I have an inspiration for how such a book would be best be laid out. A few years back, well-known technical author Charles Petzold wrote a book simply entitled Code. And what a book it was! It started out presenting computer code concepts in terms anyone could understand, beginning with kids doing morse code via flashlight. By the end of the book we're deep into processor design and language compilers and other advanced subjects, but we got there step by step. Moreover, this book had something to offer both those with a computer background and those without.

It seems to me a great companion to Code would be a volume on Data, focusing not on instructions and processing but rather on the information that flows in, through, and out of computers. And so that's my goal: to write a book on data, starting simple with the lowly bit and working my way up. I'd love to have help from online readers, so don't be bashful in making suggestions or sending in feedback.

All my posts related to this will be tagged "Data Book".

A New Blog Home and a New Blog

I've just switched my blog home again, as I have done several times in the past. Usually I make a change like this because I find something limiting or annoying about the previous site/software I was using for blogging. In this case that's one reason for the change: my blog on MSN Spaces seems to limit me to a small number of tags (also known as labels, subjects, or categories) which is annoying both for me and those who read my blog.

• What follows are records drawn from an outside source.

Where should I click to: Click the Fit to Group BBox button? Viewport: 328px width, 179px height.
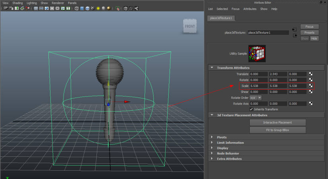click(x=278, y=130)

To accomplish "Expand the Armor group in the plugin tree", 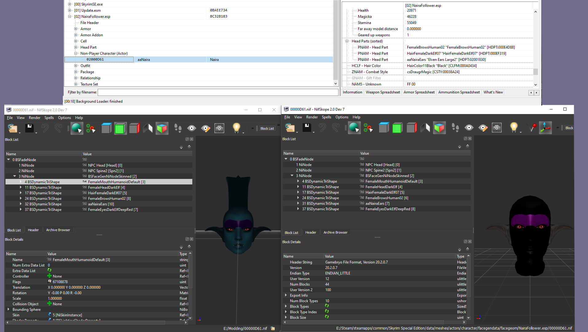I will tap(76, 29).
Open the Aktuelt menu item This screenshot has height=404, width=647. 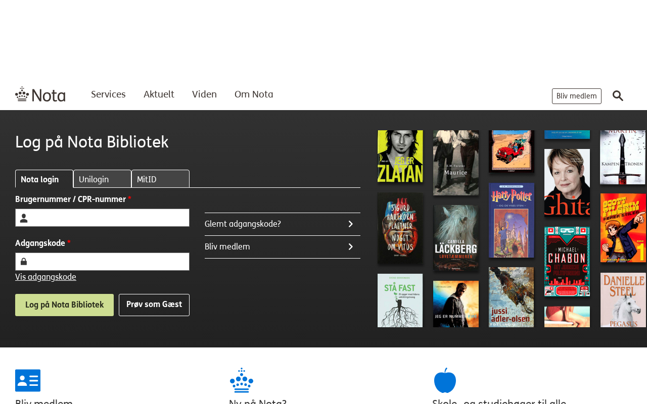[x=159, y=94]
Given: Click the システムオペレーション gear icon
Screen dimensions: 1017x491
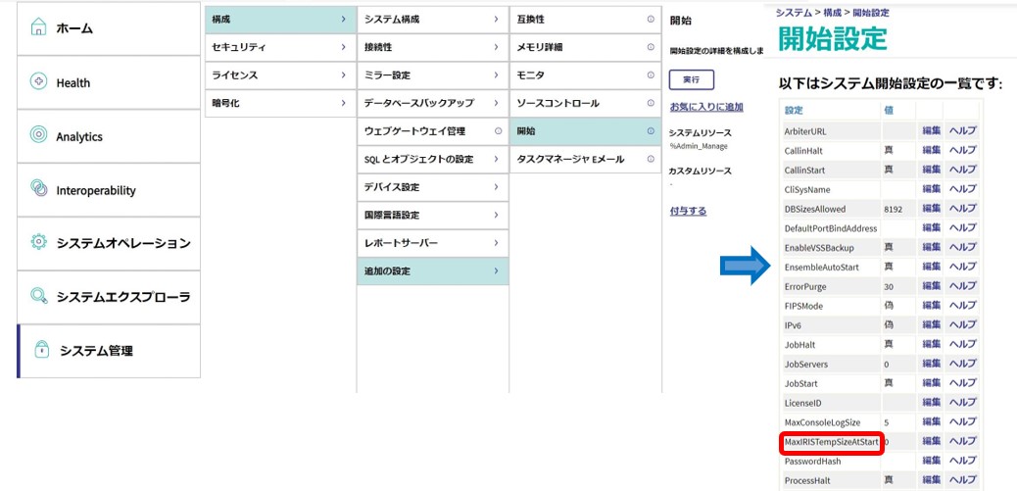Looking at the screenshot, I should [x=39, y=242].
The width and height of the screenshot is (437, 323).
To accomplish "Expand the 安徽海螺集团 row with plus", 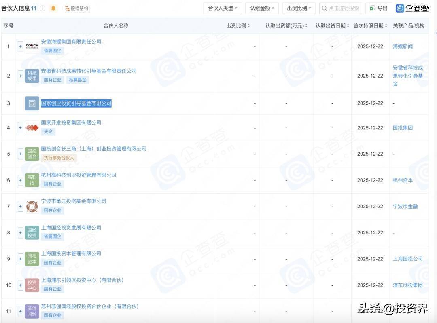I will pyautogui.click(x=20, y=46).
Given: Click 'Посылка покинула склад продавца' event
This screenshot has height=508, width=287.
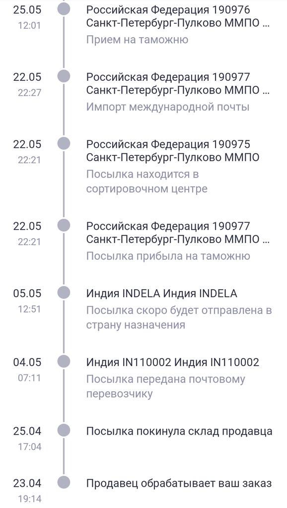Looking at the screenshot, I should [179, 432].
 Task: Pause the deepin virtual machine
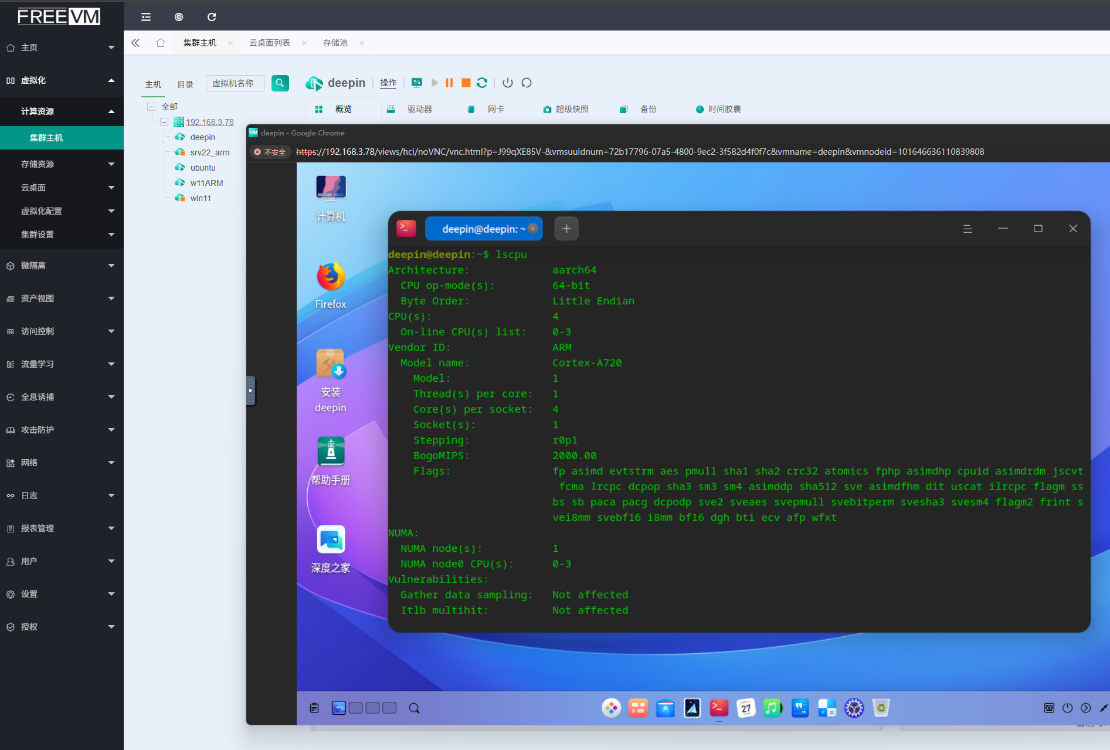coord(449,83)
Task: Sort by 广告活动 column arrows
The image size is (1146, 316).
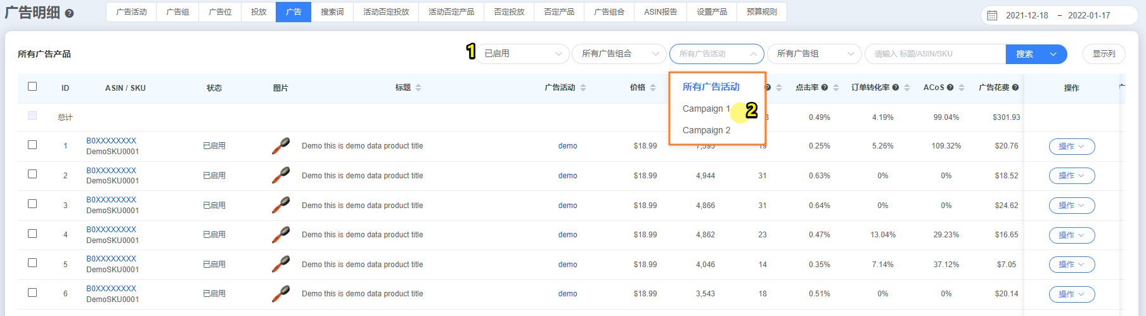Action: pyautogui.click(x=583, y=88)
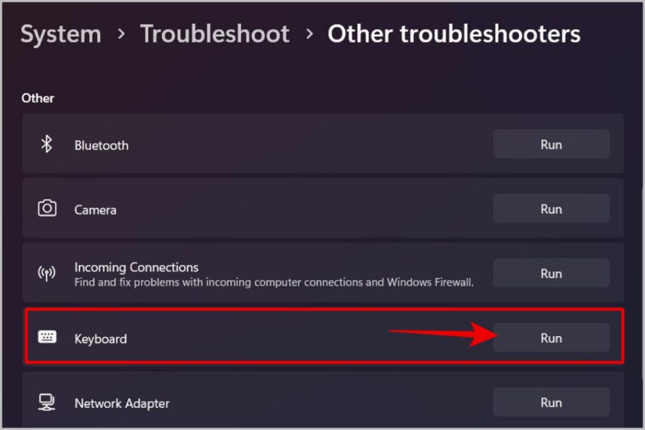Click chevron before Other troubleshooters
The image size is (645, 430).
click(x=309, y=34)
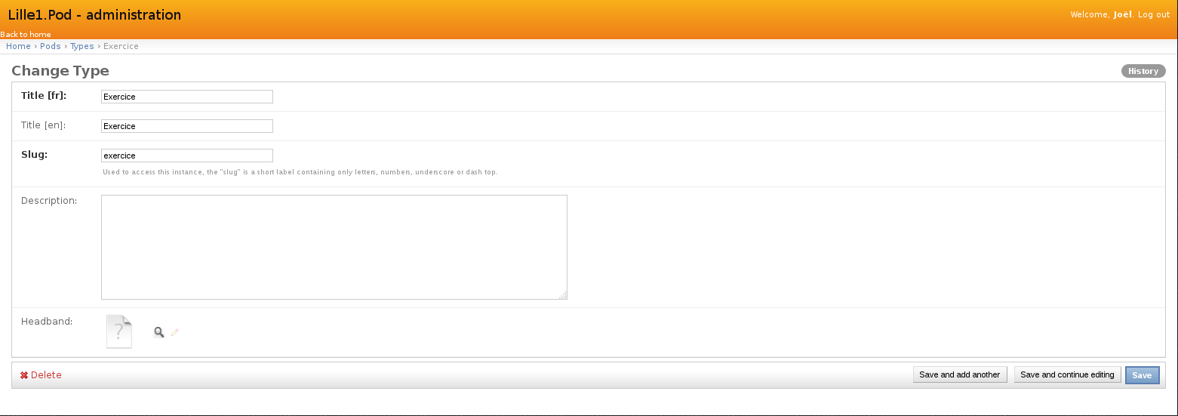This screenshot has height=416, width=1178.
Task: Click Save and add another
Action: [x=959, y=375]
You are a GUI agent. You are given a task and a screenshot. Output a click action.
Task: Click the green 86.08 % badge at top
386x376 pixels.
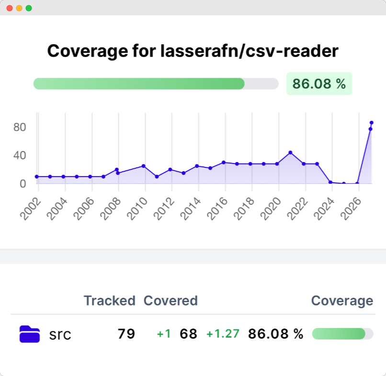319,84
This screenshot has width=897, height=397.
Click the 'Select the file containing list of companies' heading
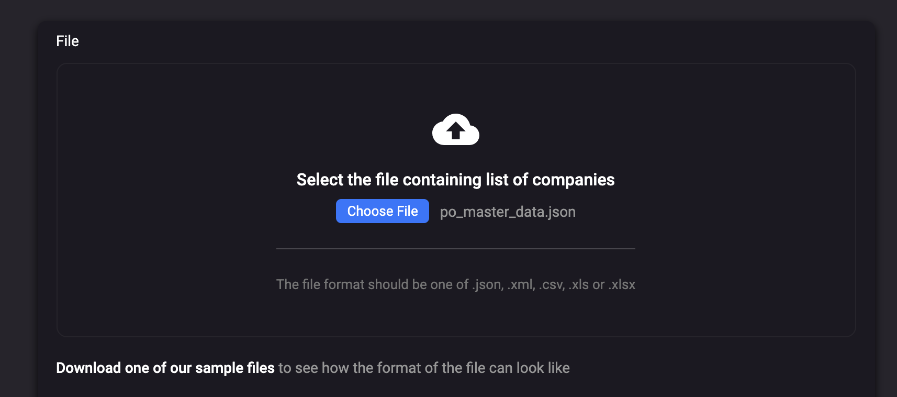pyautogui.click(x=455, y=180)
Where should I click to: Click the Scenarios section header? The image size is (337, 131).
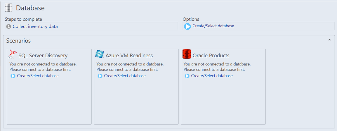coord(18,41)
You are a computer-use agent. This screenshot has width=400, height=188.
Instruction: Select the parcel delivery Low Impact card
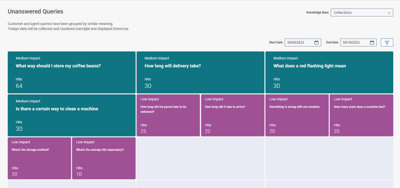(x=168, y=115)
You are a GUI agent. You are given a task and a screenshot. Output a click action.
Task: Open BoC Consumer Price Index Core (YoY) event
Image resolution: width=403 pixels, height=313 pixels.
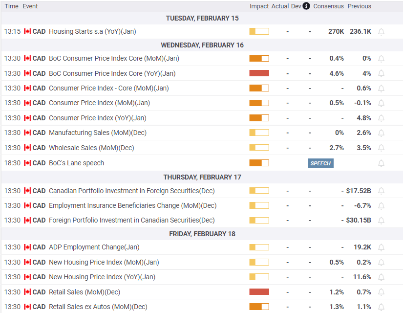pos(112,73)
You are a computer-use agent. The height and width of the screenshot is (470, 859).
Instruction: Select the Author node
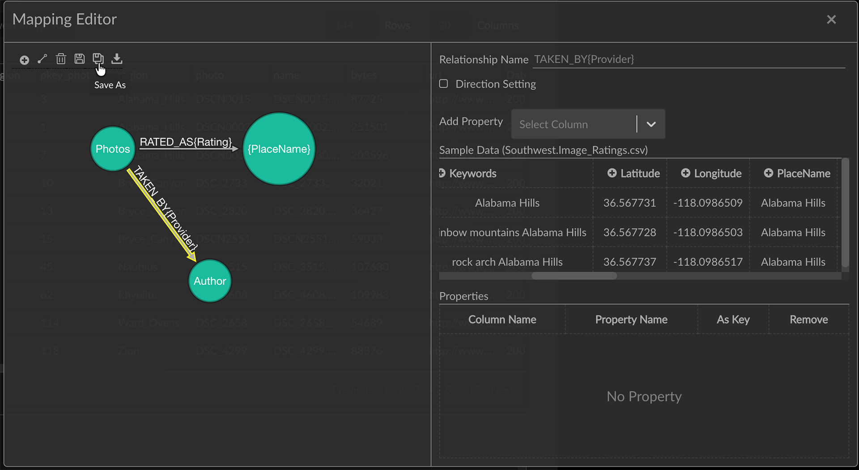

But there are 2 other reasons for this change. One is a change in job. My career path seems to be governed by a pendulum that has me alternately swinging between working on software product and working as a consultant. After several years of working on the Neuron ESB product at Neudesic, the pendulum is swinging me back into consulting, also at Neudesic. Why does this affect blogging? Well, there's a big difference in openness between the product world and the consulting world. In the product world, every new way you to find to solve a problem, or optimize something, becomes intellectual property to be patented, protected, and held secret from competitors. In the consulting world, those things are to be openly shared with community, as they help build the reputation and value of your consulting organization. So you can expect a lot more technical blogging now that I'm returning to the consulting world.

The third reason is I've decided to blog about any and all aspects of my life that I feel like sharing, not just technical matters. There's far more to life than technology. That means you'll find everything from parenting anecodotes to religious conviction to political opinion to literary exercise in this blog (if this offends you, you may want to unsubscribe from this blog). Still, technical articles are going to dominate. I cannot count the number of times some online information has helped me get a job done or solve a problem, and I would very much like to "give back" on that front where I can. Fortunately, my new job is going to make that easy to do on a regular basis, as I'll have my hands in just about every technology area there is on the Microsoft platform.

I look forward to my new open, multi-facted blog and hope you will too.